Tendo tido uma breve passagem pela política (foi deputado e Ministro dos Negócios Estrangeiros), acabaria por se afirmar como escritor, sendo, igualmente, por muitos, considerado o fundador da Ciência Política Moderna [2]. De entre as principais obras por si publicadas, destacam-se:
- Do sistema penitenciário nos Estados Unidos e em França (1833);
- Da democracia na América, 2 vols. (1835-1840);
- O Antigo Regime e a Revolução (1856);
- Lembranças de 1848 (Ed. Post).
Como objectivo precípuo das reflexões de Tocqueville a ideia de apreender o melhor regime possível para que o seu público – francês – pudesse ter devidamente em conta as condições em que germinava uma democracia pujante e as salvaguardas para se evitarem os seus piores defeitos. Capacitar a democracia; reanimar, se possível, as suas crenças; purificar os seus costumes; regular os seus movimentos; adaptar a democracia aos tempos e lugares, e modificá-la de acordo com as circunstâncias e os homens; produzir, em suma, uma nova ciência política. Eis, em síntese, uma coletânea de propósitos que poderíamos identificar ao longo do extenso escrito de Alexis de Tocqueville.

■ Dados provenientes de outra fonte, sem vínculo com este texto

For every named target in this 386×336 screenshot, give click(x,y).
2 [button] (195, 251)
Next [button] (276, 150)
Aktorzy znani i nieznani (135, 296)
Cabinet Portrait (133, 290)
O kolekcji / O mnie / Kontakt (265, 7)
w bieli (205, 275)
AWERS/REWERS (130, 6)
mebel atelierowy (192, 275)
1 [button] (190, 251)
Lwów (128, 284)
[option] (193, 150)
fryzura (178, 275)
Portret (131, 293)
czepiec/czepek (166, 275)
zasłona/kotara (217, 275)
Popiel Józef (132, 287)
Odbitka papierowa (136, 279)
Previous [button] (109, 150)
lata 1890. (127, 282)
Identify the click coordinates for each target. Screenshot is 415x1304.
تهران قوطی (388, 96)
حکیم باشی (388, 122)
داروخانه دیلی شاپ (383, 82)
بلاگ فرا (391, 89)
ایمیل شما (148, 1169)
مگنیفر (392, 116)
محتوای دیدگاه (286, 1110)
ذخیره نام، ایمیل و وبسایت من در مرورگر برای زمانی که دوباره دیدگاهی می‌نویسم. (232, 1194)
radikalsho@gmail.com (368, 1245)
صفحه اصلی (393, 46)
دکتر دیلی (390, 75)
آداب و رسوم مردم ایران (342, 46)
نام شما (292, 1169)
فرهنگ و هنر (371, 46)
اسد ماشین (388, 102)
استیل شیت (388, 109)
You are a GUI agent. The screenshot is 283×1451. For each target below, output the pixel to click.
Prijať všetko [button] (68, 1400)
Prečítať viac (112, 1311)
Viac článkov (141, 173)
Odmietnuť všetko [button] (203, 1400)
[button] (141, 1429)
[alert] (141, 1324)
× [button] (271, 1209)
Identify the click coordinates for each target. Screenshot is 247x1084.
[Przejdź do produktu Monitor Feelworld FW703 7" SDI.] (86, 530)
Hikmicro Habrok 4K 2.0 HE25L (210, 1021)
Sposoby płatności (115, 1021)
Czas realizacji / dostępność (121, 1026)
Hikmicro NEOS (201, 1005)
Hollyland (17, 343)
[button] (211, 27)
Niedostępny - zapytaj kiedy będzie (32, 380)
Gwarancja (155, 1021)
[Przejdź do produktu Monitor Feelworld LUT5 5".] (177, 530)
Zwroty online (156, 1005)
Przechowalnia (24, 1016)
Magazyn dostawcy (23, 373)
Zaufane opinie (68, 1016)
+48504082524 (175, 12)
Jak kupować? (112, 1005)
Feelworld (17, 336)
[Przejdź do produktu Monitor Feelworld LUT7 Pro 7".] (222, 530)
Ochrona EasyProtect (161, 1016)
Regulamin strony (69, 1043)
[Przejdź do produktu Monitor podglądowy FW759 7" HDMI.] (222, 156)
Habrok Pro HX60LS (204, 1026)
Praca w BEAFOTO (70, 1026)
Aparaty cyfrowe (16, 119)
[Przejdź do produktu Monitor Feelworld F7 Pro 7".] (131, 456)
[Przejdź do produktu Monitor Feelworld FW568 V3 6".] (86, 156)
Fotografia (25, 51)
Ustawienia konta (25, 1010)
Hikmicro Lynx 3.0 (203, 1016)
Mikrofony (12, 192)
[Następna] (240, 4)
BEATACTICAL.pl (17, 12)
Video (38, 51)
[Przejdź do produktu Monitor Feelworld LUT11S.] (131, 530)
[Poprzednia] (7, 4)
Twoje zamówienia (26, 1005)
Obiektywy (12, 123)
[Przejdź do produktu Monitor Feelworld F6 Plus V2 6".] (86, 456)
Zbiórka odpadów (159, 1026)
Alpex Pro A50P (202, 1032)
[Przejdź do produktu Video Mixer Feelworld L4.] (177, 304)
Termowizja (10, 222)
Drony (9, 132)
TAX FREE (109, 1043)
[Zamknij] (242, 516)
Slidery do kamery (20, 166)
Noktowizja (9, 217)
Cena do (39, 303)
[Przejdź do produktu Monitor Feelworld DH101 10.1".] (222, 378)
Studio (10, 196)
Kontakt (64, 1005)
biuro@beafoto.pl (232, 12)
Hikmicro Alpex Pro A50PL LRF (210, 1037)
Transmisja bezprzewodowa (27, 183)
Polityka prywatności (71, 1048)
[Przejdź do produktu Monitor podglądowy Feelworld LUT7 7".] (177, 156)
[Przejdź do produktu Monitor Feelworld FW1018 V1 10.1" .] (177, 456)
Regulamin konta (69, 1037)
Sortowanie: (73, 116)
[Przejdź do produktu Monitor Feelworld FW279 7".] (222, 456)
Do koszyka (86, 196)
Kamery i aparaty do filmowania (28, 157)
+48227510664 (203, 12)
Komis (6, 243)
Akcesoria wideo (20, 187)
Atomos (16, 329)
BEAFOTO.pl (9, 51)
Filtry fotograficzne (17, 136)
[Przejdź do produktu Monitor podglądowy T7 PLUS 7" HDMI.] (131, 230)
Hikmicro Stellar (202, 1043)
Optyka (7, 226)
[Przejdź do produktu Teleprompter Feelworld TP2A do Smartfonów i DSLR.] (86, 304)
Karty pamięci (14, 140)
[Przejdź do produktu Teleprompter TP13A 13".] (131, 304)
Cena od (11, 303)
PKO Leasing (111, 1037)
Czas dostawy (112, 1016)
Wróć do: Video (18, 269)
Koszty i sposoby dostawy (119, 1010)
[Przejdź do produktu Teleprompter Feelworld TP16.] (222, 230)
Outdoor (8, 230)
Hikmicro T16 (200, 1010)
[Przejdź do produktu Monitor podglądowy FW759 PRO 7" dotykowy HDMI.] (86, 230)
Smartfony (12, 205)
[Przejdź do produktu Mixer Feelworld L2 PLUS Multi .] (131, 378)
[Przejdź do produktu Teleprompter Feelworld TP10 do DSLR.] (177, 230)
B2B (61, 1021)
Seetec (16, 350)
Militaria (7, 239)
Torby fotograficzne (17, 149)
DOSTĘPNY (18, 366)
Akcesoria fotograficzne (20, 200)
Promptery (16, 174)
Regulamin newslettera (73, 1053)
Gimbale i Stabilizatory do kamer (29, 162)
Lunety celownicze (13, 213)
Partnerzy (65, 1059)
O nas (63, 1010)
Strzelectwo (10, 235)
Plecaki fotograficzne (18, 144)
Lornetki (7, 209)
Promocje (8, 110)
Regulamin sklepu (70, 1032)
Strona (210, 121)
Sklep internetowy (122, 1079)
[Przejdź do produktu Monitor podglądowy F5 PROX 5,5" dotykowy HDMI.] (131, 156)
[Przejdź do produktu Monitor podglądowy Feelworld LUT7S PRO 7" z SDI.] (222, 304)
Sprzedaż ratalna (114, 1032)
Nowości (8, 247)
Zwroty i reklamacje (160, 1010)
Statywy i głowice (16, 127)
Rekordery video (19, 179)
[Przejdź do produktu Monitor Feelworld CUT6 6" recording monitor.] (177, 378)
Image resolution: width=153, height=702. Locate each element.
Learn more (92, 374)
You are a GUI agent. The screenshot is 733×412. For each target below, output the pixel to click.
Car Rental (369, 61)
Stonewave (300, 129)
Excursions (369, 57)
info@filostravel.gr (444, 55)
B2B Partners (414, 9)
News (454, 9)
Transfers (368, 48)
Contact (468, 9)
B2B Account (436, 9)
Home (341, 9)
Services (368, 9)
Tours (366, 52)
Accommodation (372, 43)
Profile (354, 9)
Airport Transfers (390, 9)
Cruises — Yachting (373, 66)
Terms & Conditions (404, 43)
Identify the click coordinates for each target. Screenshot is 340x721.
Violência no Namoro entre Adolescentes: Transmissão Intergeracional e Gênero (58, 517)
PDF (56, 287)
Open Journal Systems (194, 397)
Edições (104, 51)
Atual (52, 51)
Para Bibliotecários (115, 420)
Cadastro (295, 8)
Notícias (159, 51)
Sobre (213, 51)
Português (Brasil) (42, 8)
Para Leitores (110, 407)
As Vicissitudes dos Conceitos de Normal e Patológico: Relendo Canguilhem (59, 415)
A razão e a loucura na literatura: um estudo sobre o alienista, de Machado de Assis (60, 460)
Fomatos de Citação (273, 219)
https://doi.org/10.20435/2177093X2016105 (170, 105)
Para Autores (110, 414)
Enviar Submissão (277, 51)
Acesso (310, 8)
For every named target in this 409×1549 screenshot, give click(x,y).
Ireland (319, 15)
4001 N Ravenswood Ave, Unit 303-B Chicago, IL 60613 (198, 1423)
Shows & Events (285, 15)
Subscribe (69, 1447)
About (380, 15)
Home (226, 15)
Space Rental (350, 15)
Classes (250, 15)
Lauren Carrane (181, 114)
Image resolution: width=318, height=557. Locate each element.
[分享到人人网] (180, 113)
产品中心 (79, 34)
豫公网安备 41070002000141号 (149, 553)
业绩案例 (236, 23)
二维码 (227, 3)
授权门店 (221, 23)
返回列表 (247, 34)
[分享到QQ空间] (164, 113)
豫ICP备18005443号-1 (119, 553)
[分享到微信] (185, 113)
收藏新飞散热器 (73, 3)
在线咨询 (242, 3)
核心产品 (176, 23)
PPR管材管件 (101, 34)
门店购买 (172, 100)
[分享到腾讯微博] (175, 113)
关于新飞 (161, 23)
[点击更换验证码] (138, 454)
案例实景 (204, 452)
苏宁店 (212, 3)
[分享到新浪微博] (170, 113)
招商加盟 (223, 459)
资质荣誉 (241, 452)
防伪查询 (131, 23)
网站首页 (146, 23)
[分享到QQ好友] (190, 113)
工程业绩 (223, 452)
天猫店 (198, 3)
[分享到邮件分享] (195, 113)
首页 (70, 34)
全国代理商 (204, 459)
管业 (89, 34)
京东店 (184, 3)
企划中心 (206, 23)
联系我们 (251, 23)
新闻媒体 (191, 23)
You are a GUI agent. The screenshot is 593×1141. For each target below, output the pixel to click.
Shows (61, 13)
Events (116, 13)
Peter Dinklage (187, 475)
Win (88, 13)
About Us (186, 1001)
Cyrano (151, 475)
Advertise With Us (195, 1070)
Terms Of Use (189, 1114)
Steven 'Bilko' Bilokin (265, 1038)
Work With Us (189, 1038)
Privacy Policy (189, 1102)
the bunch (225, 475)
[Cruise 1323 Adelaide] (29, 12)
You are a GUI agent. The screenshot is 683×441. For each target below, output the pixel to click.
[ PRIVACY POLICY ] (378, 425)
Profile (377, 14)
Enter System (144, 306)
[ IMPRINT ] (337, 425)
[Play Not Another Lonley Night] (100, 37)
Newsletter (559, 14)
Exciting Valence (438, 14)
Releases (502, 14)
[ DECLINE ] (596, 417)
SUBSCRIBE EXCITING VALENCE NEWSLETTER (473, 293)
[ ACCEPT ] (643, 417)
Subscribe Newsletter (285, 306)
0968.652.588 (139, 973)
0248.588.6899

Suplementarmente, precisar-se-ia que, na Introdução desta obra, o autor busca seis explicações para a marcha da democracia, propondo que para esta concorrem, de maneira especial: a) crescimento económico; b) direitos de propriedade privada; c) tecnologia; d) guerra e conflito; e) Iluminismo; f) Cristianismo.
- A inevitabilidade (histórica) demonstrará que existe “progresso” na História?
- A partir de que prisma poderemos afirmar que todos os humanos são iguais? Que tipo de verdade se obterá com tal formulação?
-A democracia é compatível com a religião?
-Pode a religião beneficiar/fomentar o fenómeno democrático? Porquê?
- Se um dos factores propulsores da democracia, identificado por Tocqueville na Introdução de Da Democracia na América, foi o Cristianismo, será que fora deste quadro mundividencial a democracia poderá eclodir (igualmente)?
- Que instituições podem combater o individualismo (democrático)?
- Qual o papel da sociedade civil em uma democracia?
- Em que medida o Cristianismo pode ter contribuído para uma maior mobilidade social do que a existente até ao advento das sociedades democráticas?
- Implicará, necessariamente, a secularização uma hostilidade entre o político e o religioso?
- Quais os factores determinantes para que uma nação prospere?
O desenvolvimento gradual de condições é, portanto, um facto providencial, com as mesmas características principais que este: é universal, duradouro, escapa todos os dias ao poder dos homens; todos os acontecimentos, bem como todos os homens, contribuem para o seu progresso” (Tocqueville, Da democracia na América, Principia, Cascais, 2001, p.42) -
Ora, a resposta que Tocqueville dá à primeira interrogação (que acima anotámos) é a de que o que está a conduzir a Humanidade para uma igualdade e democracia crescentes é a mão de Deus – ou seja, o facto religioso desempenha um papel preponderante para a emergência da democracia. Como, todavia, Tocqueville não é um adepto acrítico da democracia, tal não implica, pois, a noção de um Deus benevolente (que estaria, assim, por detrás de um fenómeno que nem sempre é brilhante). Na verdade, a inevitabilidade democrática para as nações não implica, sempre e necessariamente para o autor, um progresso histórico. Ademais, como já sublinhámos, adicionalmente à mão divina, Tocqueville detecta outros factores determinantes para a democracia se tornar uma realidade (i) crescimento económico; ii) direitos de propriedade privada; iii) tecnologia; iv) guerra e conflito; v) Iluminismo…).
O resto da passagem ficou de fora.